Q: What kinds of insights about water environments can ABM reveal that are hard to capture with averages or equations?
Oh, that’s difficult to answer briefly. In a marine context, a useful rule of thumb is that ABMs are most valuable when you are modelling discrete individuals or objects, rather than something that behaves like a continuous substance, and when the number of entities is manageable (for example, thousands of whales rather than trillions of sand grains). They are particularly helpful when you expect strong individual variability in behaviour, exposure or movement. That said, it is always case-specific, and the right modelling approach ultimately depends on what decision the model needs to support.
To give a concrete example, let’s talk whale densities and offshore windfarms. Sometimes I see disturbance impact calculations made by using an annual average density of a given whale specie and multiply that with an impact area to get the number of disturbed individuals. But if it’s a migratory specie, the chances are that the whale is only present in the area a few months of the year. As such, you risk overestimating the impact if the construction schedule is during months where the whales are not present at all, or maybe worse, you risk underestimating the impact if the construction is planned right in at the peak of migration.
An agent-based model can account for this spatiotemporal variability in marine mammal distributions but also the construction schedule and the associated underwater noise, and the result is a more realistic and accurate prediction.

--------

[The tasks]:
[a] Translate this sentence from the text on agent-based models of water environments into Spanish: "They are particularly helpful when you expect strong individual variability in behaviour, exposure or movement."
[b] Edit the records starting with the line with "Focus the Second" and going on through the end of the records, replacing "Upload Music" with "Add Music" and leaving everything else unchanged. Give only those lines.
The text and the records that come next are separate material.

[Records shown]:
--------

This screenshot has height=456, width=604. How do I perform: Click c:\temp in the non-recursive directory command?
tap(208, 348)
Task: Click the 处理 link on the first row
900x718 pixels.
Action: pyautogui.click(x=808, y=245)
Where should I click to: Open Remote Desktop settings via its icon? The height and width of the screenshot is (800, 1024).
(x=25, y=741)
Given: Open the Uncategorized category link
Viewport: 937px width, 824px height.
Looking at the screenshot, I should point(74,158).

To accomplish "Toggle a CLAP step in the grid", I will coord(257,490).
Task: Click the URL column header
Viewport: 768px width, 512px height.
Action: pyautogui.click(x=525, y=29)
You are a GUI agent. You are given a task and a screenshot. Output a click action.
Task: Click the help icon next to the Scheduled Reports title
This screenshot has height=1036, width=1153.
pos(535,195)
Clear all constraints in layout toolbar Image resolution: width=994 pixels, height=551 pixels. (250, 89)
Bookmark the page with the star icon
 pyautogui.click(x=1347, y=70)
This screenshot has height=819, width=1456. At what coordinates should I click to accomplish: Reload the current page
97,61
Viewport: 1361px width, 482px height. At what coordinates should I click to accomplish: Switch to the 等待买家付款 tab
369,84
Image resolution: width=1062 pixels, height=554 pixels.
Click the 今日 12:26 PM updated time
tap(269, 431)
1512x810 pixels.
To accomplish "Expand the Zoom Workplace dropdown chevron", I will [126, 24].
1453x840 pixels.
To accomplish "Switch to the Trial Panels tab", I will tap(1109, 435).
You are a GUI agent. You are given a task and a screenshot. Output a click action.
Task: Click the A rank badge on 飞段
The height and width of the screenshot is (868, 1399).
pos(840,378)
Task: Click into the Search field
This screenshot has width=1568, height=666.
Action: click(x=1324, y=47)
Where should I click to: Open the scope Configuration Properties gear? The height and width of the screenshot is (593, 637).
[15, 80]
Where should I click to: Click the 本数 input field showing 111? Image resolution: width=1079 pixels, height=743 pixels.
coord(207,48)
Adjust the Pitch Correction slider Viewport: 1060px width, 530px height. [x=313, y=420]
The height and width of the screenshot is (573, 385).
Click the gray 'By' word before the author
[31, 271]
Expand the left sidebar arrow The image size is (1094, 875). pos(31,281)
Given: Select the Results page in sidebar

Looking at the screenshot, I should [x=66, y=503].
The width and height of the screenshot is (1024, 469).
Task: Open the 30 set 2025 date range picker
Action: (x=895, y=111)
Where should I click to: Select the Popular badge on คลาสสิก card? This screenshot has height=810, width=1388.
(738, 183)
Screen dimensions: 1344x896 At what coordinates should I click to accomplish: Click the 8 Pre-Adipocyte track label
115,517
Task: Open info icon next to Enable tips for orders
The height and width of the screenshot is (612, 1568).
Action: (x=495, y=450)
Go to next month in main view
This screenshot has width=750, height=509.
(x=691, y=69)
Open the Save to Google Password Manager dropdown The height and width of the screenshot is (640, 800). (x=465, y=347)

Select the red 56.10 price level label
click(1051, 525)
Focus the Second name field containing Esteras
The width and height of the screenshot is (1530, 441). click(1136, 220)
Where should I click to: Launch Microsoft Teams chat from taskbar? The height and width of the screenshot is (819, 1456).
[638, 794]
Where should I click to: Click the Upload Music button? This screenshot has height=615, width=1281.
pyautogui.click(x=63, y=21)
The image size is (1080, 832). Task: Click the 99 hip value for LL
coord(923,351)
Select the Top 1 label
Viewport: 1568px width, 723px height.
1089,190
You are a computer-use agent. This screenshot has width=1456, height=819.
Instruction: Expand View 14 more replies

--------

[Exercise responses]:
[a] Son especialmente útiles cuando se espera una fuerte variabilidad individual en el comportamiento, la exposición o el movimiento.

[b]
Focus the Second name field containing Esteras
The width and height of the screenshot is (1530, 441). click(1136, 220)
Where should I click to: Launch Microsoft Teams chat from taskbar? The height and width of the screenshot is (819, 1456).
[638, 794]
Where should I click to: Click the Add Music button? This screenshot has height=615, width=1281.
pyautogui.click(x=63, y=21)
The image size is (1080, 832). Task: Click the 99 hip value for LL
coord(923,351)
Select the Top 1 label
Viewport: 1568px width, 723px height.
1089,190
You are a computer-use agent. This screenshot has width=1456, height=819.
Instruction: Expand View 14 more replies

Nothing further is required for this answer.